ACTIONS TO TAKE:
**a)** Reproduce a portion of the securities lending passage word for word, starting at "Primary Purposes of" and ending at "related undervalued security.".
**b)** According to the securities lending passage, what is the most common reason to borrow securities?

EXTRACT:

Securities Lending
What is Securities Lending?
Securities lending is the temporary transfer of securities on a collateralized basis from one party (the lender) to another (the borrower) for a fee. The borrower must return the securities to the lender after an agreed period or on demand. Securities lending allows the lender to earn enhanced returns on securities through finance charges and provides the borrower with many beneficial opportunities. Most securities lending is collateralized using cash, other securities, or a letter of credit. Securities lending also plays a more general beneficial role by increasing market efficiency.
Loan Framework
Securities lending transactions are more complicated than a simple loan. When a security is loaned, the ownership title transfers from the lender to the borrower. This transfer gives the borrower the shareholder’s rights, such as voting rights and rights to dividends or interest payments. However, these coupon or dividend payments are normally transferred back to the lender through equivalent payments. The borrower is also able to loan or sell the securities.
Securities loans may be either open (callable) or fixed for a specific term. Open loans are renewed each day. Equities lenders typically use open loans so these more volatile securities can be sold at any time. This loan structure also allows lenders the ability to reestablish voting rights by recalling securities. In open loan also allows the borrower to return securities to the lender.
Fee Structures
If cash is used as collateral, the fee maybe a rebate on the interest the lender earns on this cash collateral. For example, normally cash collateral is valued at 102% of domestic securities or 105% of international securities. This collateral is transferred from the borrower to the lender in exchange for the securities. The lender than rebates interest from the cash collateral to the borrower at an agreed rate. This rate is normally lower than the market rate (i.e. federal funds rate). The lender’s fee is the spread between the rebate rate and the market rate. When open lending agreements are used, the cash collateral is marked to marked daily to maintain a constant percent of collateral to securities’ value, and the rebate rate is also adjusted.
Securities loans may also be collateralized using non cash collateral. The parties agree upon the type of non cash collateral. Like securities loans using cash collateral, non cash collateral is is marked to marked daily to maintain a constant percent of collateral to securities’ value. The fee of non cash collateralized loan is determined primarily by supply and demand and collateral flexibility. Higher fees are charged for low supply securities. Lenders also receive higher fees if the collateral used is more flexible.
Primary Purposes of Securities Lending
1.Covering Short Positions
The most common reason to borrow securities is to cover a short position. When investors short securities, securities are borrowed in order to sell them in the speculation that the securities can be repurchased at a lower price in order to return them to the lender. This shorting strategy is applied in many situations. The most common situation is naked shorting, a directional bet that security prices will fall. Shorting is also used in arbitrage. Securities are often borrowed to cover a short position in a security that has been established as a hedge against a long position. Arbitragers would short a security that is overvalued and buy a related undervalued security.

Records excerpted from a collection:
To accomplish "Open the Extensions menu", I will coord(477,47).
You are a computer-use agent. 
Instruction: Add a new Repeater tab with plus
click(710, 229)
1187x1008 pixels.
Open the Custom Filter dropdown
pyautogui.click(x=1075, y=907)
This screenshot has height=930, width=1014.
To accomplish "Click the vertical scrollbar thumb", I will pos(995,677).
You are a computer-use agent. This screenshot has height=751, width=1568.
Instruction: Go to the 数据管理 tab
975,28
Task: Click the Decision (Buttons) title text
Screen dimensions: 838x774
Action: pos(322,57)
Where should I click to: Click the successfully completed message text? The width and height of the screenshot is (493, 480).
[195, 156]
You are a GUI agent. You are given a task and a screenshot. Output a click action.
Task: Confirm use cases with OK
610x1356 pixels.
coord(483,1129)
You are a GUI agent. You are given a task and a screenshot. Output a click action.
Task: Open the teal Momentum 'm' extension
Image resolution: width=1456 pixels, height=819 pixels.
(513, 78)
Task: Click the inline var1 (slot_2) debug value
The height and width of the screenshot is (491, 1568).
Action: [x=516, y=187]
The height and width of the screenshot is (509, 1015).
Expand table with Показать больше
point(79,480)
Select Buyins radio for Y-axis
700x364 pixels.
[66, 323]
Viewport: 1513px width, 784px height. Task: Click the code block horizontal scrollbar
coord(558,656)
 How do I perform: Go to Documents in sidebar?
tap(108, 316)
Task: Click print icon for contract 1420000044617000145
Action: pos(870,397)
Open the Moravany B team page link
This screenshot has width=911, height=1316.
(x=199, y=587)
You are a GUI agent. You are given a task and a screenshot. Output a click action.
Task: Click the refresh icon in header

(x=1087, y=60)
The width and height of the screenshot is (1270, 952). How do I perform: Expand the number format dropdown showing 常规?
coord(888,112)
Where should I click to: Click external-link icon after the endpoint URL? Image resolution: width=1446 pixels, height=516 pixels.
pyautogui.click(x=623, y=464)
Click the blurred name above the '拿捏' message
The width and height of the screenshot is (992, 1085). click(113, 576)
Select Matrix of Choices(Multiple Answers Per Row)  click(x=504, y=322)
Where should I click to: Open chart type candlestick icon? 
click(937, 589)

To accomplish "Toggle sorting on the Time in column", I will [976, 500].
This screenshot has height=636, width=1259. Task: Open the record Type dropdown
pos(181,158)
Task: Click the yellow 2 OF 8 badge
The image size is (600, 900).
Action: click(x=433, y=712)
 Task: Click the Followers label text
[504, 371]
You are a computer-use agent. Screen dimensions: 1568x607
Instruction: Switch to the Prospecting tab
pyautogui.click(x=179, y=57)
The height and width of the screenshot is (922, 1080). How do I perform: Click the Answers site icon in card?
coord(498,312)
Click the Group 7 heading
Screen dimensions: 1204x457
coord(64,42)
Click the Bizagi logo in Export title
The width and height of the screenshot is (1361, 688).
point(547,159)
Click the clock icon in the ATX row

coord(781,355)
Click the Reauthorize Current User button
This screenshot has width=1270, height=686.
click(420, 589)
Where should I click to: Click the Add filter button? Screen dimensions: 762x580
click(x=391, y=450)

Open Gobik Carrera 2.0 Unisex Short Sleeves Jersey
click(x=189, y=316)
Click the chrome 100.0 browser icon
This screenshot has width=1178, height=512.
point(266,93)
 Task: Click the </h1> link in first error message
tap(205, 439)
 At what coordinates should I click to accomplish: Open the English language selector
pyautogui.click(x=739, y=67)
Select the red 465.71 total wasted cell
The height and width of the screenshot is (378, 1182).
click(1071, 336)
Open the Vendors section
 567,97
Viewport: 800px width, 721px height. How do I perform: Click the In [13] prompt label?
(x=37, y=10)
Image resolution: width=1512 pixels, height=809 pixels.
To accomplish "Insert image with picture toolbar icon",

RESPONSES BY TASK:
**a)**
Primary Purposes of Securities Lending
1.Covering Short Positions
The most common reason to borrow securities is to cover a short position. When investors short securities, securities are borrowed in order to sell them in the speculation that the securities can be repurchased at a lower price in order to return them to the lender. This shorting strategy is applied in many situations. The most common situation is naked shorting, a directional bet that security prices will fall. Shorting is also used in arbitrage. Securities are often borrowed to cover a short position in a security that has been established as a hedge against a long position. Arbitragers would short a security that is overvalued and buy a related undervalued security.

**b)** To cover a short position.